The scheme has been given real impetus by the English courts. In the seminal Supreme Court case of Radmacher v Granatino [2010] UKSC 42, prenuptial and postnuptial agreements came under the microscope and were emphatically endorsed. The seal of approval was given by the President of the Family Division, Sir James Munby, in S v S [2014] EWHC 7 (Fam), in which the parties had agreed to arbitrate their financial and property disputes under the IFLA scheme. The arbitrator made his award, which the parties then presented to the court for its approval and implementation.
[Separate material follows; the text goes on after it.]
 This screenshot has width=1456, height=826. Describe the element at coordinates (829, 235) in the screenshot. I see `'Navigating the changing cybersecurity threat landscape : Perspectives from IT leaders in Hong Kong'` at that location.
At para 21 of his judgment, Sir James said: “Where the consent order which the judge is being asked to approve is founded on an arbitral award under the IFLA Scheme or something similar (and the judge will, of course, need to check that the order does indeed give effect to the arbitral award and is workable) the judge’s role will be simple. The judge will not need to play the detective unless something leaps off the page to indicate that something has gone so seriously wrong in the arbitral process as fundamentally to vitiate the arbitral award.”

The President has now proposed to issue both a draft rule change to enable relevant applications under AA 1986 to be made in the Family Division (not just, as at present, in the Commercial Court) and also draft guidance dealing with a number of procedural matters not covered by S v S (“View from the President’s Chambers: the beginning of the future”, Family Law, March 2014).

The scheme

The scheme is designed to resolve disputes by arbitration which are financial and/or involve property. It does not cover the actual granting of a divorce or matters to do with status, or disputes involving children, but does cover financial disputes under Sch 1 of the Children Act 1989 (CA 1989). It shelters under the statutory umbrella of AA 1996, which contains important provisions as to the duties of the arbitrator and of the parties to an arbitration, as well as other provisions vital to the expeditious and fair procedure for an arbitration. One very important part of the scheme is that while s 46(1)(a) of AA 1996, which is non-mandatory, gives the parties the choice of what substantive law the arbitrator should apply, the scheme makes it mandatory for the law of England and Wales to be applied.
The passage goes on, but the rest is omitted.